MAKALE #21152 © Yazan Uzm.Psk.Erkan EZERÇE | Yayın Şubat 2020 | 2,710 Okuyucu
Son yıllara kadar cinsel isteksizliğini dile getiren daha çok kadınlar oluyordu. “Başım ağrıyor!” , “Yorgunum!” , ya da “Canım istemiyor!” cümlelerini dile getirip sırtını dönüp yatan kadınlardı. “Hayır” diyen taraf daha çok kadındı. Son dönemde cinsel terapiye başvuran danışanlarımda erkek cinsel isteksizliğinde belirgin bir artış söz konusu. Daha önceleri terapiye başvuru da öncelikli sırayı sertleşme sorunu ya da erken boşlama sorunu iken şimdilerde ilk sıraya erkek cinsel isteksizliği yerleşmiş durumda. uzun bir zaman da öyle devam edeceği yapılan bilimsel çalışmalarda görmek ve klinikte gözlemlemek mümkün.



Cinsellikten erkekler kaçar oldu! Tabi bu durum arzulanmayan ya da arzulandığını hissedemeyen kadınlar için gurur kırıcı bir durum haline gelmiş durumda. Ve kadın önce kendini sorgulamaya başladı! “Şişmanladım mı?” , “Güzel değil miyim?” , “Çekiciliğimi kaybettim mi?” “Beni sevmiyor mu?” gibi daha nice sorularla önce kendini sorguluyor kadın! Bu soruların devam etmesi kadınların kendilerine aşırı eleştirel tavır içinde olmaları kadınların depresyona girmesine neden oluyor. Çünkü dile gelmeyen duygular ve düşünceler kırgınlık yaratmaktadır. Bu kırgınlıklar öfkeye neden olmakta ve öfkenin kendine döndürülmesine de depresyonun en önemli sebebi diyebiliyoruz.

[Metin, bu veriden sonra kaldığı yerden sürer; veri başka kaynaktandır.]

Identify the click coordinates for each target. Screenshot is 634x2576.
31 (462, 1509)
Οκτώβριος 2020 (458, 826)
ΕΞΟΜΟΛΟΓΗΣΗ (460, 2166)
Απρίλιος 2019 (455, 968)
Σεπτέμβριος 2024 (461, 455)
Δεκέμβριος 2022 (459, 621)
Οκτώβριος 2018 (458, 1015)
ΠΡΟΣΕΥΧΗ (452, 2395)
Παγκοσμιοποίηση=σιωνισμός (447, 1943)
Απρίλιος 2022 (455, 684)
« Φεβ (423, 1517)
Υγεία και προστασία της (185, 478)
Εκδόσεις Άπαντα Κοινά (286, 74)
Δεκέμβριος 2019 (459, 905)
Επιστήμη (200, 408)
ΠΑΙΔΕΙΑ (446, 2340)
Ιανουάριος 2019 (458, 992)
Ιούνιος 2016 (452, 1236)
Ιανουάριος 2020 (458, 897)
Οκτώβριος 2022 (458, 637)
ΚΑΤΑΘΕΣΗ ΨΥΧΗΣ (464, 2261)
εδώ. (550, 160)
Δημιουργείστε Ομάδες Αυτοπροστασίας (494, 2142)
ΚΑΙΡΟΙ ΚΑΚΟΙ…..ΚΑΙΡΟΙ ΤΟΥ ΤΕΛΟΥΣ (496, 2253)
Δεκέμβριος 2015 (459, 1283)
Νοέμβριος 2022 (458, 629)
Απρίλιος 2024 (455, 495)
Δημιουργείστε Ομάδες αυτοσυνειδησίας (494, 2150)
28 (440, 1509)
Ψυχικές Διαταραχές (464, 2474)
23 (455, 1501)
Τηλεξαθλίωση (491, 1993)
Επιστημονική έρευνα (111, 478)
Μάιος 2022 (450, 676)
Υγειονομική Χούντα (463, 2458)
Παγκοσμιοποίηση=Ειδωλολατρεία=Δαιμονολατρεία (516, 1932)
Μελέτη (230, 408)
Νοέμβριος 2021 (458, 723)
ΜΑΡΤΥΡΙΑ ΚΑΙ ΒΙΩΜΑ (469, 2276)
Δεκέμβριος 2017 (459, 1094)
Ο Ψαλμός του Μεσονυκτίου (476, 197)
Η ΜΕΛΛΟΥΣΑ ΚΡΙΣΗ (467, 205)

EVLENİLECEK KADINLAR SEKS YAPILACAK KADINLAR


Erkek cinsel isteksizliğinin nedenlerinin içinde en fazla görülen sebep “Madonna fahişe sendromu”dur. Evli olan bir kadının cinsel bir meta olarak görülememesidir. Evlenince, kadının hamile kalması, loğusalık dönemi ve kadının emzirme dönemi sorgulandığında, erkeğin cinsel isteksizlik başlamasının bu döneme denk geldiği büyük oranda görülecektir. Birlikte olunan kadın kutsallaştırılmıştır. Artık sadece anne rolünde görülmektedir. Bu evliliklerde kadınlara erkekler, kutsal anne, abla, bacı, kız kardeş, ev arkadaşı gözüyle bakmaya başlıyorlar. Şehvet gözüyle değil, şevkat gözüyle bakıyorlar. Bu ilişki biçiminin devam etmesi ebeveyn- çocuk ilişki biçimine benzer. Kadın kutsal anne rolüne girer kocasının kılığını, kıyafetini, yediği yemeği sorgular pozisyona gelir. Erkeğine anne gibi davranır. Erkek de aynı bir çocuk gibi evin ve evliliğin sorumluluğundan uzak durur. Bir çocuk rolüne bürünür. Böyle bir ilişki biçimi arzulanmayan bir kadın durumu ortaya çıkarır ki bu kadın için dayanılmaz derece aşağılayıcıdır.


YAKINLIK KORKUSU


Erken çocukluk dönemi ( 0-6 yaş) ebeveynleri tarafından duygusal olarak incitilmiş çocuklar yakınlık korkusu geliştirirler. Çocuk, erken çocukluk döneminde en önemli kişiler şüphesiz anne-babasıdır. Çocuk, ebeveynlerine yakın olmuştur yakın olmaması da kaçınılmazdır. Sağlıklı bir gelişim için bu gereklidir. Fakat bu yakınlık, çocukta aşırı kırılmalara neden olmuş ise çocuk önemli bir şey öğrenmiş bulunmaktadır. Yakınlık eşittir incinmek demektir. Bu da hayatında derin bir yara açar ve diğer gelişim basamaklarına bu önemli yara ile devam eder. İleride evlendiklerinde de eşine yakınlaştıkları zaman aynı incinmeyi tekrar görecekleri kaygısını bilinçdışı olarak yaşarlar. Ellerinde son moda telefonla ya da kumandayla koltuklarıyla bütünleşmiş erkekler yakınlık korkusu olan erkekler olabilir ya da aşırı çalışan iş kolik erkekler bu gruba girebilir. Bu erkekler bu durumdan şikayetçi değildir ve mutludur. Karısıyla duygusal ve fiziksel teması kesmiştir. Genelde bu erkekler eşleriyle ayrı yatarlar. Kadınlar da çocuklarıyla! Ta ki kadının bu garipliği fark edip dile getirmesine kadar!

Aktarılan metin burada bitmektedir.